GitHub Copilot vs. Claude Code vs. Cursor vs. Windsurf: What Coding Agents Cost After the 2026 Pricing Shakeup
In short
GitHub Copilot moved to usage-based AI credit billing on June 1, 2026. Here's what Claude Code, Cursor, and Windsurf now cost by comparison, plan by plan.

GitHub Copilot switched every plan to usage-based "AI credit" billing on June 1, 2026, which quietly changed the math on every coding-agent comparison written before that date. Copilot Pro is still $10 a month and now includes $15 of credits; Claude Code Pro is $17 a month; Cursor Pro is $20 a month; Windsurf Pro is $20 a month after being raised from $15 in May 2026. Entry-level pricing has converged around $10 to $20 — the real differences show up in what a credit actually buys and what happens once you're a heavy user.
Key takeaways
- GitHub Copilot moved to usage-based billing on June 1, 2026: 1 AI credit equals $0.01, and code completions themselves stay free on every paid plan.
- Copilot's paid tiers are Pro ($10/mo, $15 in credits), Pro+ ($39/mo, $70 in credits), and Max ($100/mo, $200 in credits) — chat, agent mode, code review, and the CLI draw from that credit pool.
- Claude Code costs $17/month for Pro, scaling to $100+/month for Max tiers, or pay-per-use through the API; Teams runs $25/seat monthly or $20/seat on an annual plan.
- Cursor Pro is $20/month with unlimited Tab completions; Business is $40/user/month; Pro+ and Ultra tiers run $60 and $200/month for heavier usage.
- Windsurf's Pro plan rose from $15 to $20/month in May 2026, and it added a new $200/month Max tier to match Cursor and Claude Code at the high end.
Why did GitHub Copilot change its pricing now?
Copilot's old model counted "premium requests" per plan, which made it hard for teams to predict a monthly bill once agent mode and code review started eating into that allowance faster than plain autocomplete ever did. The June 1, 2026 switch to AI credits — $1 of credit for every $0.01 spent internally — is GitHub's attempt to make usage transparent: completions and next-edit suggestions stay unlimited and free, while chat, agent mode, code review, and the CLI draw down a visible credit balance you can track in real time.
What does each entry-level plan actually include?

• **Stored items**
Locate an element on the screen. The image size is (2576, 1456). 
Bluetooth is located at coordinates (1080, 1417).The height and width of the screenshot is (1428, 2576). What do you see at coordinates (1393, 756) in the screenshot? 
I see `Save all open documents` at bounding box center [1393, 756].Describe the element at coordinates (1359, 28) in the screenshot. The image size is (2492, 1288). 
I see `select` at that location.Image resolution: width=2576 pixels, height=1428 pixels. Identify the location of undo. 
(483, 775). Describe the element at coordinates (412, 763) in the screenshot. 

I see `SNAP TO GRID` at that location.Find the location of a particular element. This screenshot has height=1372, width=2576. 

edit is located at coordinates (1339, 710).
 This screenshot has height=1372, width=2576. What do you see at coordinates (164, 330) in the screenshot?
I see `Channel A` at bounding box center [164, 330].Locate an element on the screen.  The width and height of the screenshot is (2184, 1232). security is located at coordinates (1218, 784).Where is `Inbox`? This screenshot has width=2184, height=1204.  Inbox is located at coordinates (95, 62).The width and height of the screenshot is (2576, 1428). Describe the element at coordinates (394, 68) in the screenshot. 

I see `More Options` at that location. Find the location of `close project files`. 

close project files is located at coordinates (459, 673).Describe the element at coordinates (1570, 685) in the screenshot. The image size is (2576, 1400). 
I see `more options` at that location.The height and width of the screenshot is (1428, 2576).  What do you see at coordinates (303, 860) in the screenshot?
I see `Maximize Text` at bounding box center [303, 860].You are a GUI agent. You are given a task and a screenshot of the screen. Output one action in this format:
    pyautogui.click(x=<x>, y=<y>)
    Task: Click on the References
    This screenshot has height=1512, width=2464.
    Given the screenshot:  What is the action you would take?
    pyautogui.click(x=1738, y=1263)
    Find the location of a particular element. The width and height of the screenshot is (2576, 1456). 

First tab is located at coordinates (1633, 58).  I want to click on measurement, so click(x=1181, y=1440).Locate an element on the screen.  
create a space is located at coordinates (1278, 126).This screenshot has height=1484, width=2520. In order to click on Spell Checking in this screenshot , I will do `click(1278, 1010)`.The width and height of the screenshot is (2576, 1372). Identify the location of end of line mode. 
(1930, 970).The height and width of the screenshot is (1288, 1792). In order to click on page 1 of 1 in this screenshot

• **Problems to work on**
(a) In the coding-agent pricing comparison, how much did Windsurf's Pro plan cost per month before May 2026?
(b) Translate this sentence from the coding-agent pricing comparison into Spanish: "Entry-level pricing has converged around $10 to $20 — the real differences show up in what a credit actually buys and what happens once you're a heavy user."
(c) Carry on the coding-agent pricing comparison from its last line.
These records come from a separate source.

• **Outputs for the tasks**
(a) $15 a month.

(b) Los precios de nivel básico han convergido en torno a $10 a $20: las diferencias reales se notan en lo que realmente compra un crédito y en lo que ocurre una vez que uno es un usuario intensivo.

(c)
Copilot Pro at $10/month is still the cheapest paid seat in this comparison and includes $15 of monthly AI credits plus unlimited free completions — genuinely good value if your team leans on autocomplete more than long agent sessions. Claude Code Pro at $17/month and Cursor Pro at $20/month both lean toward heavier agentic work: multi-file edits, longer-running tasks, and models capable of holding more context. Windsurf Pro, now $20/month after May's price increase, sits in the same bracket as Cursor, which effectively erased what used to be Windsurf's price advantage.
Where do the real cost differences show up?
The entry tier is a red herring in this comparison — the meaningful gap opens up at the "I use this all day" tier. Cursor's Pro+ is $60/month and Ultra is $200/month; Claude Code's Max plans run from roughly $100/month up past $200/month depending on usage multiplier; Windsurf's new Max tier also lands at $200/month; and Copilot's Max plan tops out at $100/month with $200 in credits included. If your team is writing code eight hours a day with an agent doing meaningful chunks of it, budget for $60–$200 per seat per month, not the $10–$20 headline price.
Which plan actually has the best free tier?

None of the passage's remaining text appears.